= BEREITGESTELLTER TEXT =
------------------------------------

DER EINZIGE WEG

AUS DER NICHT-KANONISCHEN PALI-LITERATUR

Aus den "Fragen Des Königs Milinda"

65

Die charakteristische Eigenschaft der Achtsamkeit

Der König sprach: Welche charakteristische Eigenschaft, o Herr, hat die Achtsamkeit?"

Der Ehrwürdige Nagasena antwortete: Die Eigenschaft, nichts aus dem Gedächtnis entfahren zu lassen, o König, und die Eigenschaft des Festhaltens."

„Inwiefern aber, Ehrwürdiger, hat die Achtsamkeit die Eigenschaft, nichts aus dem Gedächtnis entfahren zu lassen?"

------------------------------------

= ZU ERLEDIGEN =
Gib an, welche beiden charakteristischen Eigenschaften der Achtsamkeit Nagasena im bereitgestellten Text nennt.

= BEREITGESTELLTE ANGABEN =
------------------------------------

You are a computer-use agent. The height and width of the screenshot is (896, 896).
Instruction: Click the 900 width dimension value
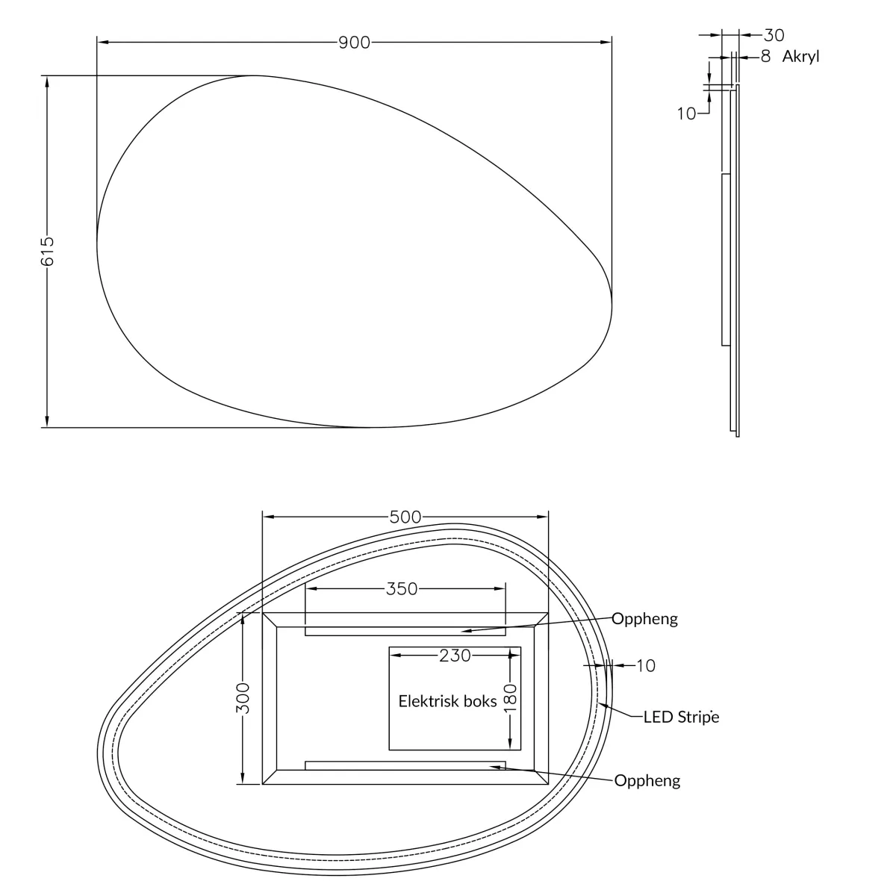point(354,43)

------------------------------------

= ANTWORT ZUR AUFGABE =
Die Eigenschaft, nichts aus dem Gedächtnis entfahren zu lassen, und die Eigenschaft des Festhaltens.